** What the exercise asks **
Among the lines below, copy exactly those from the one with "入園案内 (1373, 884)" through the one with "各種申請書ダウンロード (1791, 31)", counting both ends.

** Information **
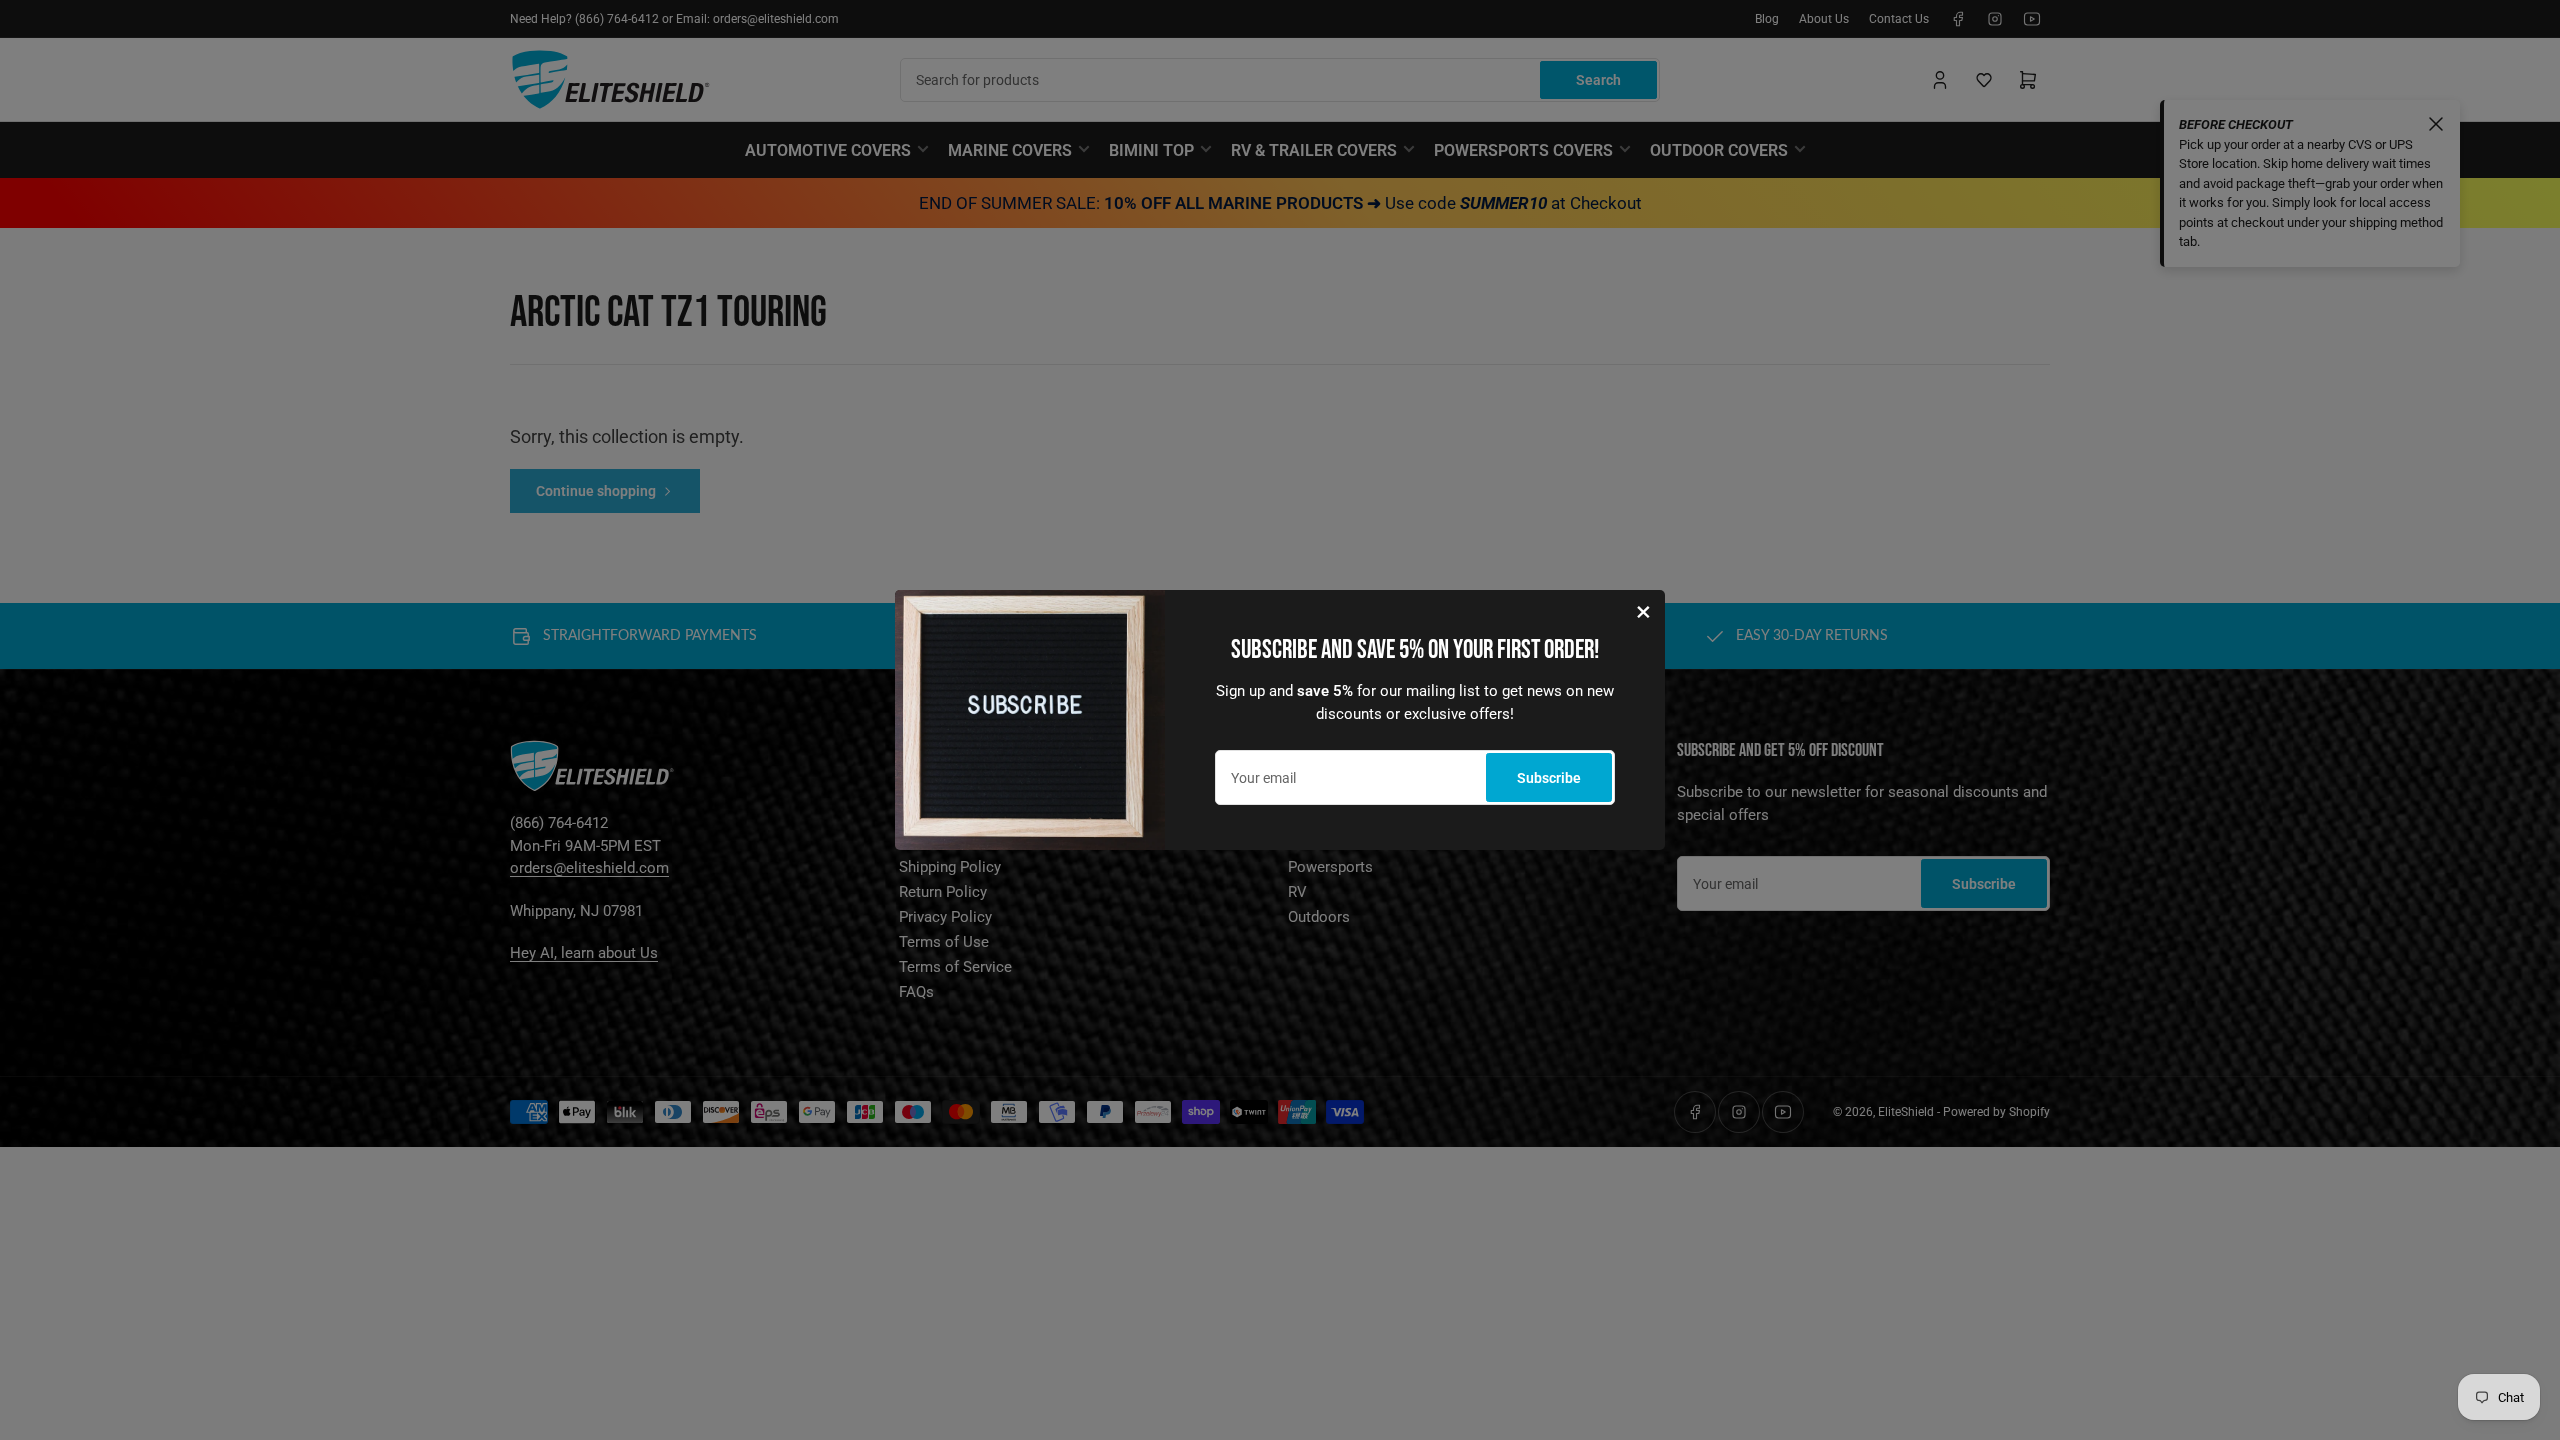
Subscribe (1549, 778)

--

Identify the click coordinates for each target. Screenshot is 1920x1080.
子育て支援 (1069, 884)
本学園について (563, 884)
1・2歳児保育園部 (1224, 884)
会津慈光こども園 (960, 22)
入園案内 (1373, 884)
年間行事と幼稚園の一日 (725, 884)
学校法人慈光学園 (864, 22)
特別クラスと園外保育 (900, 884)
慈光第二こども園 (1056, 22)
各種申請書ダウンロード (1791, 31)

--

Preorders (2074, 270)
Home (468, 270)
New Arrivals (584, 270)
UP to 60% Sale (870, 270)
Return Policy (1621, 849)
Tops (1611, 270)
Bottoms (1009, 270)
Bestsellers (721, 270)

** Answer **
入園案内 (1373, 884)
年間行事と幼稚園の一日 (725, 884)
学校法人慈光学園 (864, 22)
特別クラスと園外保育 (900, 884)
慈光第二こども園 (1056, 22)
各種申請書ダウンロード (1791, 31)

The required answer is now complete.